Möckern/Ziepel – Die Geduld der Anwohner im Umfeld der Großbaustelle in Möckern ist am Ende: Immer wieder nutzen Autofahrer verbotenerweise ländliche Wege, um sich den Umweg über die offizielle Umleitungsstrecke zu sparen. Nach massiven Bürgerbeschwerden hat das Polizeirevier Jerichower Land am Mittwochmittag (27.05.2026) durchgegriffen und die betroffenen Abschnitte rigoros kontrolliert.

Zwischen 12:00 und 14:00 Uhr bezogen die Beamten Posten auf dem landwirtschaftlichen Verbindungsweg zwischen Möckern-Lühe und Ziepel sowie am Abzweig in Richtung Möckern/Zeddenicker Weg.
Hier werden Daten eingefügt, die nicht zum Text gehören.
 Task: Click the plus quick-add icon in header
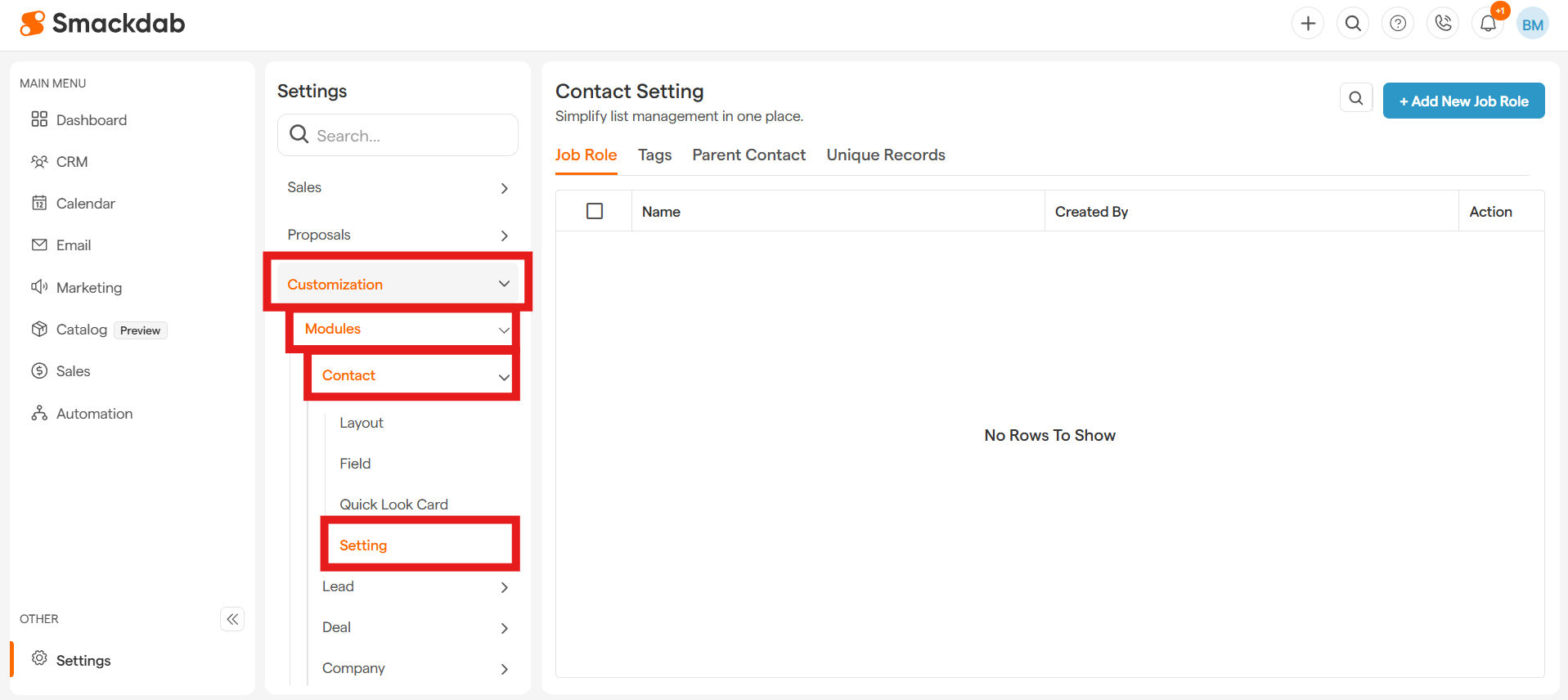pos(1308,24)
Innerhalb der zwei Stunden stoppte die Polizei insgesamt 31 Fahrzeuge. Während Traktoren sowie Fahrzeuge der Forst- und Landwirtschaft die Wege rechtmäßig passierten, versuchten zahlreiche reguläre Autofahrer ihr Glück auf der gesperrten Piste.

Die unberechtigten Fahrer wurden von den Beamten eindringlich belehrt, rigoros zurückgewiesen und auf die ausgeschilderte Umleitung verwiesen. Die Ausrede, man habe von dem Verbot nichts gewusst, ließen die Polizisten nicht gelten. Die betroffenen Strecken sind unmissverständlich mit dem Verkehrszeichen 260 („Verbot für Kraftfahrzeuge“) und dem Zusatz „Land- und Forstwirtschaft frei“ beschildert. Zudem greift hier das Waldgesetz des Landes Sachsen-Anhalt, welches das Befahren von Wald- und Wirtschaftswegen für die Allgemeinheit grundsätzlich verbietet.

Die Polizei betont, dass es sich hierbei nicht um eine einmalige Aktion handelte. Um die ländlichen Wege zu schützen und den illegalen Durchgangsverkehr einzudämmen, wird es auch in den kommenden Tagen weitere unangekündigte Kontrollen im Baustellenbereich geben.